NZ takes part in sailing, but I don't know if team sailing is an Olympic sport or not. Perhaps not.

Ferval, I think sport is defined by its bodily movement - which differentiates it from indoor games like Monopoly and chess. So I don't think it has to be measureable or competitive. I think it is sport if you run by yourself just for fun, or for health purposes. Or does sport have to be at least able to watched by others? (We have watched our son play soccer at times in the last few years, and sometimes we and his wife have been the only spectators. But even without any, sport would still be being played, surely?)

And if teachers don't bother to keep the score of little kids playing team games, they are still taking part in sport. So I don't think artistic subjective endeavours with the body exclude them from being sport. They are just harder to measure and definitely harder to measure fairly and totally objectively.

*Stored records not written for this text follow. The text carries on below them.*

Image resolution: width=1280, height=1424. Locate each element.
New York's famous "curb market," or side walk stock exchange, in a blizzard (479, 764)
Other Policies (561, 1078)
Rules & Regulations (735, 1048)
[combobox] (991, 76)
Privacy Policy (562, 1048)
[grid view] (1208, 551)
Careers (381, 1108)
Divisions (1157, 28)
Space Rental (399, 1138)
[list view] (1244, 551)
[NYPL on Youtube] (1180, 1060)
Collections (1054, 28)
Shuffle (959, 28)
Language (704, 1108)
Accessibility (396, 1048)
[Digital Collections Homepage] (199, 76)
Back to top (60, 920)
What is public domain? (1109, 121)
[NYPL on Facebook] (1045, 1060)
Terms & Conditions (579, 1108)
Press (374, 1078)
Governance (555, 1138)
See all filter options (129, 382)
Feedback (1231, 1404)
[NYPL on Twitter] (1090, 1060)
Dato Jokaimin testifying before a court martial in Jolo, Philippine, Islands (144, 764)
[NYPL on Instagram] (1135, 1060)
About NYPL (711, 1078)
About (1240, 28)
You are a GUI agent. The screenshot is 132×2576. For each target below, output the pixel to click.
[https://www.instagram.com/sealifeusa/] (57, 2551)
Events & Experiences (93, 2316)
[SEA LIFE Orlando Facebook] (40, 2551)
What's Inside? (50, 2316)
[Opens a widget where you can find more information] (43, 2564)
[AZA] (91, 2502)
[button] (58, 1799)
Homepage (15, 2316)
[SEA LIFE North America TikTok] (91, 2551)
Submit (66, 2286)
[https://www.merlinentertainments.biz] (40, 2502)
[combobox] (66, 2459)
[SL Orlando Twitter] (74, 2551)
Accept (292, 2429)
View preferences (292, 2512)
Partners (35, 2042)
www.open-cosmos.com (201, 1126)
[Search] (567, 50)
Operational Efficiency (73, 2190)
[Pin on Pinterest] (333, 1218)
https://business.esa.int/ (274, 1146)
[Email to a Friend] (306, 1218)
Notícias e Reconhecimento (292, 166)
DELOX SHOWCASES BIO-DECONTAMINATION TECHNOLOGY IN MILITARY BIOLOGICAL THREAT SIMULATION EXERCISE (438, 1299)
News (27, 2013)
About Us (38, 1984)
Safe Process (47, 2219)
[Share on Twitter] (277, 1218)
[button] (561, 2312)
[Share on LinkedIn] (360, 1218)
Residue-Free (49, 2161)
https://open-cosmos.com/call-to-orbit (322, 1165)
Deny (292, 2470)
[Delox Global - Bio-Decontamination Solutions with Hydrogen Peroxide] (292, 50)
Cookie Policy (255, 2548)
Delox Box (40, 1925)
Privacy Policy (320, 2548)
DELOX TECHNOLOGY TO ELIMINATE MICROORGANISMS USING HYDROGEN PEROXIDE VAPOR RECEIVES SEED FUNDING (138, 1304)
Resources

I read some ex-judge saying that equestrians Zara Phillips and Mark Todd would both be judged a little more highly that they deserved (in the dressage - the jumping bits have specific measurements).

And there used to be all sort of controversy over the judging in gymnastics and those sort of sports where each country had a score to give. We haven't heard of that so much recently; have there been changes in how this is done. I did read today something about the Cold War effects of the past affecting the Olympics, and maybe this judging was one way that was manifested. The writer said, "When the Berlin Wall came down, [the games] were shorn of their geopolitical dimension. For four decades the Games were a front in the Cold War: Team Democratic Capitalism versus Team Totalitarian Scoialism, and may the superior system prevail...It seems a long time ago. Who still remembers that in 1980 the US led a 60-nation boycott of the Moscow Olympics to punish the Societ Union for its invasion and occupation of Afghanistan?"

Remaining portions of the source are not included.